Histopathology evaluations can be done by extracting areas of the skin that show indications of being affected, such as taking biopsies of lesions, pustules, and sites of crustation. These tissue samples would then be typically examined under a microscope, where a clinician will form a conclusive diagnosis based on the observed cellular structures and abnormalities. Additionally, other tests such as antinuclear antibody tests (ANA) and complete blood count with white blood cell differential tests can be used to gather more information.

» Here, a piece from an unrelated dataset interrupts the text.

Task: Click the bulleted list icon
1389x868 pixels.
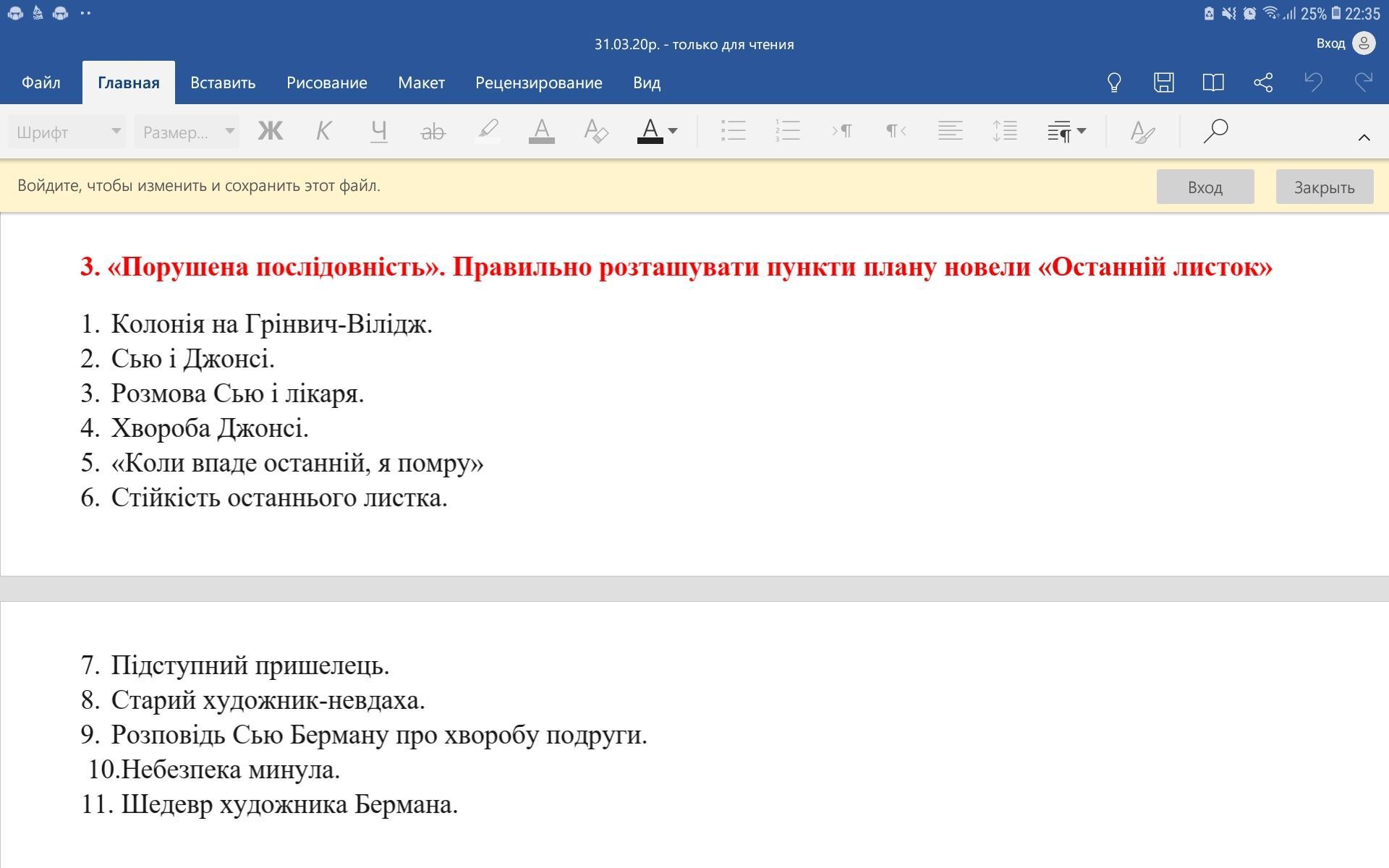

For Pemphigus vulgaris, after the skin begins to separate, Nikolsky's sign can be useful to help diagnose the disease. This involves placing pressure along the edge of a blister and observing if the skin separates further and if the blister increases in size. However, to diagnose the disease with complete certainty, biopsies must be taken from the edge of the blisters. The tissue sample must then be analyzed using a direct immunofluorescence technique and analyzed microscopically. The direct immunofluorescence technique should be used instead of indirect, as the results may be inaccurate before the disease has progressed to a certain point.

== Treatment ==
For most autoimmune skin diseases, it is imperative to begin treatment as early as possible, as the progression of the disease can lead to severe complications and even death. Treatment for many diseases usually involves the use of immunosuppressants such as glucocorticoids. The immunosuppressants aid in suppressing the reaction of the immune system fighting against the body's healthy cells and tissues. This is done by the inhibition of calcineurin, an enzyme that controls and activates T-cell production. Without the consistent production of T-cells, a decrease of autoimmune activity can be observed, leading to less severe symptoms and potential remission of autoimmune diseases.

When treatment is first started for Pemphigus vulgaris, the dog will usually be given the corticosteroid prednisone for a limited time. This will be administered orally, and the amount given can vary between 1.5 and 13.3 milligrams for every kilogram of the dog's weight. This amount will continue until symptoms begin to subside. Afterward the dose will be lowered, and other medications will be used. The condition cannot be cured, so the dog will require immunosuppressants and steroids for the duration of its lifespan. The specific immunosuppressants used generally include cyclophosphamide, methotrexate, or azathioprine. Antibiotics may also be used to help reduce the risk of infection.